The NetPIPE microbenchmark suite is a tool designed to test the bandwidth and latency of a network. We ran the streaming, streaming without cache effects, and send-recv ping-pong tests over different message sizes ranging from two bytes to one megabyte. The MIMD Lattice Computation (MILC) application was the first application benchmark we used [16] . It was developed to study quantum chromodynamics and uses four dimensional lattice computation using a halo exchange communication pattern. We used an input deck based on the weak scaling NERSC 6 acceptance benchmarks [5] . In particular, each node has lattice of size 8x8x8x9. The Livermore Unstructured Lagrangian Explicit Shock Hydrodynamics (LULESH) application is the second large benchmark we used [24] . LULESH is designed to be a representative application for larger hydrodynamics codes. For all of our tests, we ran a 120 3 problem for 130 iterations. There is a constraint on the number of MPI ranks used for this code; it has to equal a cube of an integer. Because of this, we fixed the number of MPI ranks at 8, adding an extra OMP thread to each rank in the four node case. mpiP is a lightweight profiling layer for MPI. When running, mpiP collects statistics including number of calls, type of calls, and time spent in function calls. This information is separated by each call written in the source code. We used this information to analyze communication patterns.

┄┄┄┄┄┄┄┄┄┄┄┄┄┄┄┄┄┄┄┄

#### What is expected:
Copy out the benchmark passage above in full, word for word.

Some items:
┄┄┄┄┄┄┄┄┄┄┄┄┄┄┄┄┄┄┄┄

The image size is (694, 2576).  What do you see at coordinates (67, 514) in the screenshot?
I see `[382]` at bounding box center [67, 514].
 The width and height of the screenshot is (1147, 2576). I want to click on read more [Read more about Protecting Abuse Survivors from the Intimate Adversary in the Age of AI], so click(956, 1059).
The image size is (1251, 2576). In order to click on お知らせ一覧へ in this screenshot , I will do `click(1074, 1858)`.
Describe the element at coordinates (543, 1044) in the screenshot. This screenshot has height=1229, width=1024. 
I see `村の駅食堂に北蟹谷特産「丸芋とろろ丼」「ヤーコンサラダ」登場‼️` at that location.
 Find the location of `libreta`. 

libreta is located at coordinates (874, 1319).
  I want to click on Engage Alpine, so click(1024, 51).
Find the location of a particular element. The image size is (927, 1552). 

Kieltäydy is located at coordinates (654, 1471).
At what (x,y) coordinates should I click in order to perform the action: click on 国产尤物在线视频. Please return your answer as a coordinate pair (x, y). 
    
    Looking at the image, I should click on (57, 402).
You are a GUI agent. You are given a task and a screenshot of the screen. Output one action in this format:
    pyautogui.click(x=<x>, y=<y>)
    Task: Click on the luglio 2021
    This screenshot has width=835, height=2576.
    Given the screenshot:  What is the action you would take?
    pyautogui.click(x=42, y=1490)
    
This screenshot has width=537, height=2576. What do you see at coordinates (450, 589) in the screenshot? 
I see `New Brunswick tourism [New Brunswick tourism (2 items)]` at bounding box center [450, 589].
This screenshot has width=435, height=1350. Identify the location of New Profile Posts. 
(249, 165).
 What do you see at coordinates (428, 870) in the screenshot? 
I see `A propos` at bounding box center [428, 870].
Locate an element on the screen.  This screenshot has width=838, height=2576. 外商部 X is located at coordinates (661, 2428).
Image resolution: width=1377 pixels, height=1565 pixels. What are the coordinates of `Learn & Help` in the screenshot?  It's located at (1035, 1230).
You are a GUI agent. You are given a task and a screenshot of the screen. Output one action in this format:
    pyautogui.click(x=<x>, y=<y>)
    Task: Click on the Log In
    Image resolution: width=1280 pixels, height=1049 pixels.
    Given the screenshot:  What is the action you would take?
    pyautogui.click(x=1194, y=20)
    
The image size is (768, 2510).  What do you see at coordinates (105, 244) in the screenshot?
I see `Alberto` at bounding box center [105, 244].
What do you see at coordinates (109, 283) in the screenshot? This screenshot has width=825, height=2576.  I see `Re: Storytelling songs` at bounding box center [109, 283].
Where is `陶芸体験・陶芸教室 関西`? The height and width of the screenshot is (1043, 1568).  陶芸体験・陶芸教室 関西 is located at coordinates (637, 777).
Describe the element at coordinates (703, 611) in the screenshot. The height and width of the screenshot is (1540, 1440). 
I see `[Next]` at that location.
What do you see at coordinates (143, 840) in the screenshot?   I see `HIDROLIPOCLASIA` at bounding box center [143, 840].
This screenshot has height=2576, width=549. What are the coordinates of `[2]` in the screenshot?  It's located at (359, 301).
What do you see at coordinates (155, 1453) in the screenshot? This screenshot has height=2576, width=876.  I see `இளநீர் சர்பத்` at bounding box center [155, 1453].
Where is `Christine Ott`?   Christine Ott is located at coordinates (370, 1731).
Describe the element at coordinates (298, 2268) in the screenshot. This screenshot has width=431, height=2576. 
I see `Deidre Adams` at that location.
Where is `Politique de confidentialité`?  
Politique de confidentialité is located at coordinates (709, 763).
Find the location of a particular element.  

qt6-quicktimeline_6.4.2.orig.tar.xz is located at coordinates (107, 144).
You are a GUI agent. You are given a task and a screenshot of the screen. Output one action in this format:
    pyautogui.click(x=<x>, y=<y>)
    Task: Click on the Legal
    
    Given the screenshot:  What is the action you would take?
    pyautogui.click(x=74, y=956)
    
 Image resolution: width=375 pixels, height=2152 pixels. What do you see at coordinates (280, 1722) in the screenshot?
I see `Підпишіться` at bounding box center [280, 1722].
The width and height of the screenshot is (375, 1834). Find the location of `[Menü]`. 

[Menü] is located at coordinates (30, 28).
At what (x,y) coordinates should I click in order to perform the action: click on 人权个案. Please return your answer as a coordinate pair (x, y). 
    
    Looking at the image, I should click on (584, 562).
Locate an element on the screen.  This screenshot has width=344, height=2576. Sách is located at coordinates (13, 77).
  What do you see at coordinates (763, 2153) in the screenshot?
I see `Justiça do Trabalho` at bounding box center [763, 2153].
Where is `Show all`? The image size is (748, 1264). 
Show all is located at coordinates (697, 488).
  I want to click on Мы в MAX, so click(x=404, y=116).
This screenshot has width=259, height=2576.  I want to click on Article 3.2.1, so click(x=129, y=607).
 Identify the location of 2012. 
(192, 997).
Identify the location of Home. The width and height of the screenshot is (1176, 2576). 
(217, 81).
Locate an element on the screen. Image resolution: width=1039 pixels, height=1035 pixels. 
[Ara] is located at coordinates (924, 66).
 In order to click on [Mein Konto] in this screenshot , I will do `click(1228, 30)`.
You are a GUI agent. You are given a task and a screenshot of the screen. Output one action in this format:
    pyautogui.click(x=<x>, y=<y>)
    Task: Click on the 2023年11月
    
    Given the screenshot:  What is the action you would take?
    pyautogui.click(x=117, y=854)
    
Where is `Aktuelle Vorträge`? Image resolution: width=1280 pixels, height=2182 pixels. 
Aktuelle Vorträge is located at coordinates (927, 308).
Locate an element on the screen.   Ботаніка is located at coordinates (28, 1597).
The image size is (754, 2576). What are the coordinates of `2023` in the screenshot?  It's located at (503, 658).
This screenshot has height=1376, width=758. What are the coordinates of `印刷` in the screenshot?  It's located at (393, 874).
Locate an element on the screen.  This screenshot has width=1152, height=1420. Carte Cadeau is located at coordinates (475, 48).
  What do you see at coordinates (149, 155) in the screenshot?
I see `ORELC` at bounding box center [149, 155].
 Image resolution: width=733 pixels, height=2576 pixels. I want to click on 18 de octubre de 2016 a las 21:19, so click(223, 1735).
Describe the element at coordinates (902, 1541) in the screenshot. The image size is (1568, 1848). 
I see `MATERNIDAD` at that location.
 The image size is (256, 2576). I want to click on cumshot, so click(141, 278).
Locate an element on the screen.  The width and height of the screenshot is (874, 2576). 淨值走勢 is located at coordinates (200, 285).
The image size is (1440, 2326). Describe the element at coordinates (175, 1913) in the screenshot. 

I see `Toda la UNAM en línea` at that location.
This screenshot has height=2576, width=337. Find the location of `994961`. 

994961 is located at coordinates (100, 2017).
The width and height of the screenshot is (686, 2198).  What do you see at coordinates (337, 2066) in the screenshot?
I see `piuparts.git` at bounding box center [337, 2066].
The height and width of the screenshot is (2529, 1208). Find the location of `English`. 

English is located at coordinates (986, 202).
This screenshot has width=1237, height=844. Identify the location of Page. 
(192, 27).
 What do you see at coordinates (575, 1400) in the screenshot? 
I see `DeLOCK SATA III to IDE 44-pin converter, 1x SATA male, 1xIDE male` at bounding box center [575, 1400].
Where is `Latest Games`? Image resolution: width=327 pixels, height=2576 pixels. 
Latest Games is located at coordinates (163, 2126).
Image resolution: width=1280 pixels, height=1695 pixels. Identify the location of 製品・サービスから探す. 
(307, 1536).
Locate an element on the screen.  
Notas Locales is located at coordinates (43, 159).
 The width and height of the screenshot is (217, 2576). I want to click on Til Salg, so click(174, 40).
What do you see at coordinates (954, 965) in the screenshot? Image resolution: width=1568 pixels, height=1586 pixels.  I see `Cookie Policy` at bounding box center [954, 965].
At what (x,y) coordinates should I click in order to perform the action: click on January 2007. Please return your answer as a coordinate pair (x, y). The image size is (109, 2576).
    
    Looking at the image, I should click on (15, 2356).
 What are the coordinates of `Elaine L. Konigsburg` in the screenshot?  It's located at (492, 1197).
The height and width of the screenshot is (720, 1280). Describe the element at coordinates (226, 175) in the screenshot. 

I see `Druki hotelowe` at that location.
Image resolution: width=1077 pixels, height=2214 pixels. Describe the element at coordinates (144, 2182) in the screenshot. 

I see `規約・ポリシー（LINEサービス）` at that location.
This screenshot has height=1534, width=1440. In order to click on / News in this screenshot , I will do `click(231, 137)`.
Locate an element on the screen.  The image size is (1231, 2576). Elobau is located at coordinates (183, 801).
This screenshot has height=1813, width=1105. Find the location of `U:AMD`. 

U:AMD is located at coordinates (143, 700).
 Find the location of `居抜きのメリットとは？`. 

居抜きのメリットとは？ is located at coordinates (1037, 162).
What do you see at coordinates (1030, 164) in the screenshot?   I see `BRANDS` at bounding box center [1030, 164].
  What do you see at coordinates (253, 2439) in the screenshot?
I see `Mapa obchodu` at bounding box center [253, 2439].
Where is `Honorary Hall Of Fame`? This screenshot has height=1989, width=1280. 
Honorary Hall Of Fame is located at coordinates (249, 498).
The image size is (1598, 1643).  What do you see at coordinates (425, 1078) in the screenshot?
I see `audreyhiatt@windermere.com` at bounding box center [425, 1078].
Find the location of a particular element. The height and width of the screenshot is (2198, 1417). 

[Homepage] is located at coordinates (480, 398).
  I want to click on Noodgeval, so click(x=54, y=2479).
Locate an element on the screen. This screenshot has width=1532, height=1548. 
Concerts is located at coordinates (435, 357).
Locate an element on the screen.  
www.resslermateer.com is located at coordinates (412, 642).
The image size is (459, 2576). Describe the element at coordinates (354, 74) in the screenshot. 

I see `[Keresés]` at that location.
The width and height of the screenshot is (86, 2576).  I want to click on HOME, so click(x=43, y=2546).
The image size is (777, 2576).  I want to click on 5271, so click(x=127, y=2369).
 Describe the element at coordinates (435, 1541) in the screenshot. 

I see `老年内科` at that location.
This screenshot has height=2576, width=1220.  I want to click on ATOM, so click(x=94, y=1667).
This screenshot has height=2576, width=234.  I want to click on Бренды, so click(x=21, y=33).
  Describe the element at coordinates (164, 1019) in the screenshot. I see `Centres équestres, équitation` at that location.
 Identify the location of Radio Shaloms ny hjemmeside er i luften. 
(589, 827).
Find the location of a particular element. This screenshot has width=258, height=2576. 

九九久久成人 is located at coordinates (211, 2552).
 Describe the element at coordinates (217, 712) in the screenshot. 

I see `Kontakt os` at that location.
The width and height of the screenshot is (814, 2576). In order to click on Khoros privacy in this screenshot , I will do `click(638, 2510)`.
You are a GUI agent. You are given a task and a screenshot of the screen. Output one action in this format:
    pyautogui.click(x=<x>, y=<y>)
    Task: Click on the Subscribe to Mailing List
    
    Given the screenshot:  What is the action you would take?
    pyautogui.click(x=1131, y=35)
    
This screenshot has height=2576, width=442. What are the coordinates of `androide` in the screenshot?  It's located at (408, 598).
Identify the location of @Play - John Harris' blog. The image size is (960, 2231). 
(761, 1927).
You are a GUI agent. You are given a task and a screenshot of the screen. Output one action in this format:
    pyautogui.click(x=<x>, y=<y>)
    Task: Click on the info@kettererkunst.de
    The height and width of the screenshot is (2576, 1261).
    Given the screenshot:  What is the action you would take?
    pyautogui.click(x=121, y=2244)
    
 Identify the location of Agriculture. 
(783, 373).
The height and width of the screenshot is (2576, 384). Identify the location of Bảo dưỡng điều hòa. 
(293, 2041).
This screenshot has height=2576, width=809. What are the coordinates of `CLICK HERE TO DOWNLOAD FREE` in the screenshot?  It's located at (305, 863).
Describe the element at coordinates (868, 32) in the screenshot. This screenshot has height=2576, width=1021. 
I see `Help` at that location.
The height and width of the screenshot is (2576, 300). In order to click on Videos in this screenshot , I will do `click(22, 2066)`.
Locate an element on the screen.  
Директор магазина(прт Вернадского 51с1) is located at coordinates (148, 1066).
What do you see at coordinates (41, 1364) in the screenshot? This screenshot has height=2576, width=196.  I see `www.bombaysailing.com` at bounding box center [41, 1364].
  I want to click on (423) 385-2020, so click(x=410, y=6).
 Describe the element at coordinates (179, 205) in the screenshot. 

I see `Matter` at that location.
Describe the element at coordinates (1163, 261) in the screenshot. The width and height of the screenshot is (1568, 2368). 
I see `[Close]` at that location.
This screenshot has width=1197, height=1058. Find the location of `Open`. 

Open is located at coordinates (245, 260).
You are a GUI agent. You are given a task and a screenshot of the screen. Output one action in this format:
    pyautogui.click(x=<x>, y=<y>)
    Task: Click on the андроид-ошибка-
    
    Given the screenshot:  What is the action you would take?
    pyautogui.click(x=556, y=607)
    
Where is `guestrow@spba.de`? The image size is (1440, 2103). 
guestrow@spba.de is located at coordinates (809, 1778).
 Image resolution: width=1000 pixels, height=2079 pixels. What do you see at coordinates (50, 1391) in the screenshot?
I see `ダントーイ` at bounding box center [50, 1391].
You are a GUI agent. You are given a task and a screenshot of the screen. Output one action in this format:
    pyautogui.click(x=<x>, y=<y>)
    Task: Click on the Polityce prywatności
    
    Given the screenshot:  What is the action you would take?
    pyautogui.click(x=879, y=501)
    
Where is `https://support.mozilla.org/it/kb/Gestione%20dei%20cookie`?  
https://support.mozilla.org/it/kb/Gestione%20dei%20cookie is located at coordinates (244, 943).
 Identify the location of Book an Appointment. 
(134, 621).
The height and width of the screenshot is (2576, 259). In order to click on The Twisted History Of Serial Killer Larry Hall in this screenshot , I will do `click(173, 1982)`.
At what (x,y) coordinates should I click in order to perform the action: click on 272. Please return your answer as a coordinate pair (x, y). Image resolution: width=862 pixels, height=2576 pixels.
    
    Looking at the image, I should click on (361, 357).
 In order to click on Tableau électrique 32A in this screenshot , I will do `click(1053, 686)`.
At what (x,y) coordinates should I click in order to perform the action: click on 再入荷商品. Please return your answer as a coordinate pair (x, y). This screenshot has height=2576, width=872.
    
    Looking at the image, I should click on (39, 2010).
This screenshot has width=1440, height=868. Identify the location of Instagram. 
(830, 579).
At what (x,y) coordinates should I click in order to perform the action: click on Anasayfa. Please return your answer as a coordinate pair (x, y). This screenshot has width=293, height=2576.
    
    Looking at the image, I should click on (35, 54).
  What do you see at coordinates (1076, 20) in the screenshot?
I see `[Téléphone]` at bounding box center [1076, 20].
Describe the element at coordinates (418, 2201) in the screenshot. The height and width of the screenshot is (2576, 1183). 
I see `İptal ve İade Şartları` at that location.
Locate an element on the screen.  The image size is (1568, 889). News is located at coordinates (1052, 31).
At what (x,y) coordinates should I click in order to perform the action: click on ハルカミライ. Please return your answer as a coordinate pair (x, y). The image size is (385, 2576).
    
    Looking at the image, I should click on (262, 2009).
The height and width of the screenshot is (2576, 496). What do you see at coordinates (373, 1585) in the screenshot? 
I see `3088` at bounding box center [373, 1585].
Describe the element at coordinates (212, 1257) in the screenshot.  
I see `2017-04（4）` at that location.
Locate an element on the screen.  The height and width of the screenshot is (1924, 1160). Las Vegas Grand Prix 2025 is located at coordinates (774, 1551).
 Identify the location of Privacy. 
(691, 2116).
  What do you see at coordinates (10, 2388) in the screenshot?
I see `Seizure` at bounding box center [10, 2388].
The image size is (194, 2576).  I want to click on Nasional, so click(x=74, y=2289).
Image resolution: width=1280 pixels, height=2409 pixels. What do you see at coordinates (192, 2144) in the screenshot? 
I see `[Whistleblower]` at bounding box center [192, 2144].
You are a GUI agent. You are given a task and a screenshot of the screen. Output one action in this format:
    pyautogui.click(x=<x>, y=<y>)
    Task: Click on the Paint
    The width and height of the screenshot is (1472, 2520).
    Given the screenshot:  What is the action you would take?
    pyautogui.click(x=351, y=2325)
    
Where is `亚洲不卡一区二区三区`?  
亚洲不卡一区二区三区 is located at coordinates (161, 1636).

┄┄┄┄┄┄┄┄┄┄┄┄┄┄┄┄┄┄┄┄

#### Exercise answer:
The NetPIPE microbenchmark suite is a tool designed to test the bandwidth and latency of a network. We ran the streaming, streaming without cache effects, and send-recv ping-pong tests over different message sizes ranging from two bytes to one megabyte. The MIMD Lattice Computation (MILC) application was the first application benchmark we used [16] . It was developed to study quantum chromodynamics and uses four dimensional lattice computation using a halo exchange communication pattern. We used an input deck based on the weak scaling NERSC 6 acceptance benchmarks [5] . In particular, each node has lattice of size 8x8x8x9. The Livermore Unstructured Lagrangian Explicit Shock Hydrodynamics (LULESH) application is the second large benchmark we used [24] . LULESH is designed to be a representative application for larger hydrodynamics codes. For all of our tests, we ran a 120 3 problem for 130 iterations. There is a constraint on the number of MPI ranks used for this code; it has to equal a cube of an integer. Because of this, we fixed the number of MPI ranks at 8, adding an extra OMP thread to each rank in the four node case. mpiP is a lightweight profiling layer for MPI. When running, mpiP collects statistics including number of calls, type of calls, and time spent in function calls. This information is separated by each call written in the source code. We used this information to analyze communication patterns.